Ternyata dampak efisiensi sangat dirasakan oleh masyarakat bawah. Banjir akhirnya tidak cepat surut karena pompa air hanya sebagian yang berjalan. Belum lagi penghentian pembangunan yang ditangani oleh pemerintah dalam hal ini Kementerian Pekerjaan Umum. Proyek padat karya yang ditangani Kementerian PU sangat banyak dan menyerap pekerja yang tidak sedikit. Dengan adanya efisiensi maka otomatis pekerjaan padat karya tersebut akan berhenti. Banyak pekerja yang menganggur. Belum lagi tidak adanya pemeliharaan infrastruktur seperti jalan, bendungan, irigasi dan lain sebagainya. Dipastikan dalam 5 tahun akan datang banyak infrastruktur yang rusak dan dibiarkan begitu saja. Akibatnya masyarakat bawah lagi yang terdampak.
Belum lagi pekerja hotel dan tempat wisata yang selama ini sektor perhotelan dan pariwisata sangat menggantungkan kegiatan kementerian/lembaga pemerintah. Proyeksi sektor pariwisata dan perhotelan yang berdampak efisiensi mencapai 50%. Ini akan berdampak terhadap para pekerja dan masyarakat sekitar lokasi wisata yang berakibat pendapatan masyarakat turun.
Efisiensi yang sedianya digunakan untuk membiayai program Makan Bergizi Gratis yang diharapkan bisa meningkatkan ekonomi daerah menjadi 8-10% ternyata belum kelihatan dampaknya. Proses pelaksanaan MBG yang bertahap dan hanya diuji coba terhadap sekolah-sekolah tertentu yang nota bene sekolah unggulan dan bonafid yang mayoritas orang tuanya termasuk kelas menengah ke atas yang sudah mampu memberikan jaminan gizi terhadap anaknya ternyata masih menemui kendala. Bahkan di beberapa daerah sudah ada pegawai dapur MBG yang mengundurkan diri karena ketidakjelasan gaji. Entah benar atau tidak kabar tersebut yang jelas program MBG ini memang perlu dievaluasi secara menyeluruh. Infrastruktur MBG belum tertata secara rapi. Pembuatan dapur MBG yang terkesan dipaksakan, rekrutmen pegawai, menu masakan, pengawasan dan distribusi belum sepenuhnya tertata dengan baik.

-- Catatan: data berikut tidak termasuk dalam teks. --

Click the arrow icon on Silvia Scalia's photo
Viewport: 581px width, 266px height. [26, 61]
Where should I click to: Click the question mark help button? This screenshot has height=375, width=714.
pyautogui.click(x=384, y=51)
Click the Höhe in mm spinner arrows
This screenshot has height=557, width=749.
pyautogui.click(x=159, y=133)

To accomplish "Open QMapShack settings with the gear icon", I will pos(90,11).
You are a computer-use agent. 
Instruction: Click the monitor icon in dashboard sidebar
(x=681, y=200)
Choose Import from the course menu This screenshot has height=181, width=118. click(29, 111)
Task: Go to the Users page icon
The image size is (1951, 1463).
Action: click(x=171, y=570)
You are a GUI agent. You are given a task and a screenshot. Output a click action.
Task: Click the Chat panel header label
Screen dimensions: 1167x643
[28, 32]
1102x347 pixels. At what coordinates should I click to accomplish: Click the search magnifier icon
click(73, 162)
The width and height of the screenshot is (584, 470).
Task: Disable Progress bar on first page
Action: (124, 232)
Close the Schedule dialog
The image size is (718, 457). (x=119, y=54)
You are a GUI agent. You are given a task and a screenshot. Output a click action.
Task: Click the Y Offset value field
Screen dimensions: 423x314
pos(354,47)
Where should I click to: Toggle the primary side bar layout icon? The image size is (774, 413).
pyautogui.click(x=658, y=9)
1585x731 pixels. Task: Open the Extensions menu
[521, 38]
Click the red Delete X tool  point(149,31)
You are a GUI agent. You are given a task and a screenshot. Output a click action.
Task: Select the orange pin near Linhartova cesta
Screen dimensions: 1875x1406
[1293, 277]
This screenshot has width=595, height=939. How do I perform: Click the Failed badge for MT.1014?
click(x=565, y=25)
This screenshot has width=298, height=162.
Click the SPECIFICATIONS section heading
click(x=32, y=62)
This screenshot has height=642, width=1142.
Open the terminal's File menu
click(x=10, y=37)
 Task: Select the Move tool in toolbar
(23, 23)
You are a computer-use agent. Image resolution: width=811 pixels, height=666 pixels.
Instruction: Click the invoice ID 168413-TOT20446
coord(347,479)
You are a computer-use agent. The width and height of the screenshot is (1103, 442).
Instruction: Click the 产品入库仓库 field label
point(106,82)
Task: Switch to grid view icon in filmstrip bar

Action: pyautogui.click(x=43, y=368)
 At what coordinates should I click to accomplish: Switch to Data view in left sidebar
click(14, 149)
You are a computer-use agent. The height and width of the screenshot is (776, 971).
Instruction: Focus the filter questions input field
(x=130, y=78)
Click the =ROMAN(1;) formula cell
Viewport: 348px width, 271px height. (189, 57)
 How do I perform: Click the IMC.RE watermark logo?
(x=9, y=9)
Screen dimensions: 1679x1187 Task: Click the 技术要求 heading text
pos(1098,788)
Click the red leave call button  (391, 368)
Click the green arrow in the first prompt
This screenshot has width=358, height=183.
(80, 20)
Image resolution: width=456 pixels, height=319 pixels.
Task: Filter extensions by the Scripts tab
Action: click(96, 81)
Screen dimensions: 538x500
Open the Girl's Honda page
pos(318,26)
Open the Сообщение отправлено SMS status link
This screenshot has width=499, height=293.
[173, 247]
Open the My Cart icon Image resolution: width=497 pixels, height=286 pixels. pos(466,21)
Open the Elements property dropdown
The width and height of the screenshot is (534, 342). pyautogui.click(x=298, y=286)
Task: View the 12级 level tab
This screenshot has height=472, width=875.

Program MBG seharusnya melibatkan UMKM atau masyarakat sekitar sekolah akan tetapi faktanya program MBG tidak menyentuh sama sekali UMKM dan masyarakat sekitar sekolah. Akhirnya perputaran ekonomi yang diharapkan bisa berputar di daerah tidak sepenuhnya berputar di daerah. Idealnya pemasok bahan, pelaku lapangan program Makan Bergizi Gratis adalah masyarakat sekitar sekolah bukan dikelola oleh tim yang ada di Kabupaten/kota. Mungkin bisa melibatkkan orang tua wali murid dalam pengadaan bahan, tukang masak dan lain sebagainya. Dengan begitu ekonomi akan berputar di sekitar sekolah tersebut. Akhirnya pendapatan masyarakat bertambah. Untuk masalah pengawasan bisa ditempatkan satu kecamatan 5 pengawas untuk memantau pemenuhan gizi menu makan bergizi gratis. Atau program MBG ini dikhususkan daerah tertentu yang memang membutuhkan kecukupan gizi. Jadi tidak semua anak Indonesia diberi program MBG. Hanya anak yang benar-benar membutuhkan kecukupan gizi yang diberi program MBG.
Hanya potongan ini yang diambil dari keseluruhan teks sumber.